CLAUDE.md becomes a short, stable index:
## Capability Pitfalls
Read the relevant file during apply:
- auth: openspec/specs/auth/pitfalls.md
- payment: openspec/specs/payment/pitfalls.md
- notifications: openspec/specs/notifications/pitfalls.md
## Global Pitfalls
[Cross-cutting pitfalls only. Keep < 5 entries.]
Most pitfalls have a capability home and go directly to per-capability files at archive time. The Global section grows slowly. This is what prevents the CLAUDE.md sprawl that makes long-running projects hard to navigate.
The Multiplier
Individual AI tools gave one developer a productivity multiplier. The implementation loop got shorter. The bottleneck moved.
A team that restructures around the new constraint gets a multiplier on that multiplier. Not because AI does more things — because engineering time concentrates where it creates the most leverage: spec precision, architecture coherence, accumulated knowledge in openspec/specs/.
The risk is getting the workflow wrong. AI-accelerated implementation with poor spec discipline produces the wrong things, quickly. The harness catches implementation errors. It cannot catch spec errors. That's the engineer's job, and it requires investing in it intentionally.
Done well: the team delivers more, the knowledge base grows with every archive, and the work that requires human judgment — deciding what to build, defining what done means, verifying it happened — is where engineering time actually goes.
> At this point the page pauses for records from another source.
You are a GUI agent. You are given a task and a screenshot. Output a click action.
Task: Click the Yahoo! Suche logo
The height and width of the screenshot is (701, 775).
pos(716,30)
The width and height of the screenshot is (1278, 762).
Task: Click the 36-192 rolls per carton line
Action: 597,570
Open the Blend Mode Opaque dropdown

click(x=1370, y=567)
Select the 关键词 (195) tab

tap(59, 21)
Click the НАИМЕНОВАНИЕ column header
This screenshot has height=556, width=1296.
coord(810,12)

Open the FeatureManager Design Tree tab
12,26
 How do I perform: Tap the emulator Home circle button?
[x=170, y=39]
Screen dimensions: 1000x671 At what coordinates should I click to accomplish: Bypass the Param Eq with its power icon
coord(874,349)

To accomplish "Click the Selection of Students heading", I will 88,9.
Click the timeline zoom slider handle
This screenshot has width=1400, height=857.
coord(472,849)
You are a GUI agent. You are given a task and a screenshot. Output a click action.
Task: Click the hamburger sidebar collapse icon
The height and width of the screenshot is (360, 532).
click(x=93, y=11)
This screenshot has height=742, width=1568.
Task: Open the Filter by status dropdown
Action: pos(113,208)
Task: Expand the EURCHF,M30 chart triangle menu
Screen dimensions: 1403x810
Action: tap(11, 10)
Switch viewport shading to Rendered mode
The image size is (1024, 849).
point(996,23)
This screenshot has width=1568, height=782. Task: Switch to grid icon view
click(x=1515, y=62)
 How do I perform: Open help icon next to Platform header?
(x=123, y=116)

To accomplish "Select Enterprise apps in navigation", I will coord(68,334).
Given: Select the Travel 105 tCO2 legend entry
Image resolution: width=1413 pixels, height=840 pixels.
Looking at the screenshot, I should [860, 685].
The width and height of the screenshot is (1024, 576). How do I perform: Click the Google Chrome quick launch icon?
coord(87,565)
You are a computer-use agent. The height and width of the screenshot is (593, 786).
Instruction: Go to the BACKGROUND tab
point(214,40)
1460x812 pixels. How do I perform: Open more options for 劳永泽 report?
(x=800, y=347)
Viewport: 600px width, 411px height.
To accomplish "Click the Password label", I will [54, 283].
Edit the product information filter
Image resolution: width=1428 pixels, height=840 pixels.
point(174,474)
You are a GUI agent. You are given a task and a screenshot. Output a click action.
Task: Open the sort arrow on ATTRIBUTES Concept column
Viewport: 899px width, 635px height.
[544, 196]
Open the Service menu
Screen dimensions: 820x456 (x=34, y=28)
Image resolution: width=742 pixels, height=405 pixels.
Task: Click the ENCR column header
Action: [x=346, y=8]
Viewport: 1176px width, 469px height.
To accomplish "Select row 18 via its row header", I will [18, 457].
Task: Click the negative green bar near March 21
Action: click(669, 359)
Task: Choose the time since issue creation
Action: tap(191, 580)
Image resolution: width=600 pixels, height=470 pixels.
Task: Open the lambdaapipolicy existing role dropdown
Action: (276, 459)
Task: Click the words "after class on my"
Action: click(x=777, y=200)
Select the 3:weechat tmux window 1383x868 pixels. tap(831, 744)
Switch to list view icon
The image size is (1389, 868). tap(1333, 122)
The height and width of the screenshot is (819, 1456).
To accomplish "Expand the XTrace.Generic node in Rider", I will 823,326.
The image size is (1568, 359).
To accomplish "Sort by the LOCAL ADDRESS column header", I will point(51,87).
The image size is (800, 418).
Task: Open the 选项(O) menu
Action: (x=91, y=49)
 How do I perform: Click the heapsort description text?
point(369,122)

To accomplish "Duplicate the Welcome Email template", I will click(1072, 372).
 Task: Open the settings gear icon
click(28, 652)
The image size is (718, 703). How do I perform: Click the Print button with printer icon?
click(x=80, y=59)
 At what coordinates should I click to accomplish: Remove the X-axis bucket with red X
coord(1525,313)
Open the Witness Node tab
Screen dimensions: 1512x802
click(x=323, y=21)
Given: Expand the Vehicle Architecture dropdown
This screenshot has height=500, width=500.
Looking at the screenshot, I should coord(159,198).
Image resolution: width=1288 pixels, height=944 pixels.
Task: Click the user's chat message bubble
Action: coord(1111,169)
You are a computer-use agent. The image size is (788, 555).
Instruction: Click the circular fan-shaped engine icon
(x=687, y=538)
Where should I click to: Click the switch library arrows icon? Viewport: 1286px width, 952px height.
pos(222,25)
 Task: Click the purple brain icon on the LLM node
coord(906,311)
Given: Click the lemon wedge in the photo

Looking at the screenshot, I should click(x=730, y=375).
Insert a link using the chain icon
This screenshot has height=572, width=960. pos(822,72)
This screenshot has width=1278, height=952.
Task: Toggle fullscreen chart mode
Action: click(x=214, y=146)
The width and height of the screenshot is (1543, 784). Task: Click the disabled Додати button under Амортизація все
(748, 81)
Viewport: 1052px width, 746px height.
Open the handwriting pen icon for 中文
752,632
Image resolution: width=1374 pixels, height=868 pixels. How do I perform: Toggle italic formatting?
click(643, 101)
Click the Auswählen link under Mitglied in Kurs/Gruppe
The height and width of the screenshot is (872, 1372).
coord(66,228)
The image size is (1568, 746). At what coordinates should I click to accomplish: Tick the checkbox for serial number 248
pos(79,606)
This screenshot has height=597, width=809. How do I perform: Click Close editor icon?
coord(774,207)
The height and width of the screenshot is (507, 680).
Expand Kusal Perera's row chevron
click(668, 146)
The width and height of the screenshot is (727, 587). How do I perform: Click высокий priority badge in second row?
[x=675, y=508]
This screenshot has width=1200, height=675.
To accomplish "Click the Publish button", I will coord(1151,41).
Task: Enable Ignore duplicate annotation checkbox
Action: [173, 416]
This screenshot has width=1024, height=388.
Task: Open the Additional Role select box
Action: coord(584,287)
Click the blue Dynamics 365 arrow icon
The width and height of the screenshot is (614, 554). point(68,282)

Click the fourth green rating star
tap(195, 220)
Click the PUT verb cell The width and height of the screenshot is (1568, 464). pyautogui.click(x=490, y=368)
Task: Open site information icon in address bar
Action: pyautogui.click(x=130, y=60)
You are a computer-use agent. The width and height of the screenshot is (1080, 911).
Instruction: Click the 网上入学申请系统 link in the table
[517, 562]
One engineer with this stack might see a 10x productivity multiplier. A team that gets the workflow right gets a multiplier on that multiplier. If the team gets it wrong, the acceleration works against them.
References
This series:
- Part 1 — Claude Code: From Vibe Coding to Spec-Driven Development
- Part 2 — Stacking OpenSpec and Superpowers: A Combined SDD Workflow
- Part 3 — Stacking OpenSpec and Superpowers, Three Weeks Later: Five Frictions and a Plugin
- Part 4 — Stacking OpenSpec and Superpowers, Then I Added a Harness
This post:
- Multi-engineer workflow design — 2026-05-26-multi-engineer-workflow-design.md
- CI/CD + JIRA + Jenkins integration design — 2026-05-26-cicd-jira-integration-design.md
- Slides — OpenSpec + Harness: Multi-Engineer Workflow
- Signadot — Agent Sandboxes for Dev-Time Isolation
The methodology isn't done. It won't be. That's still the point.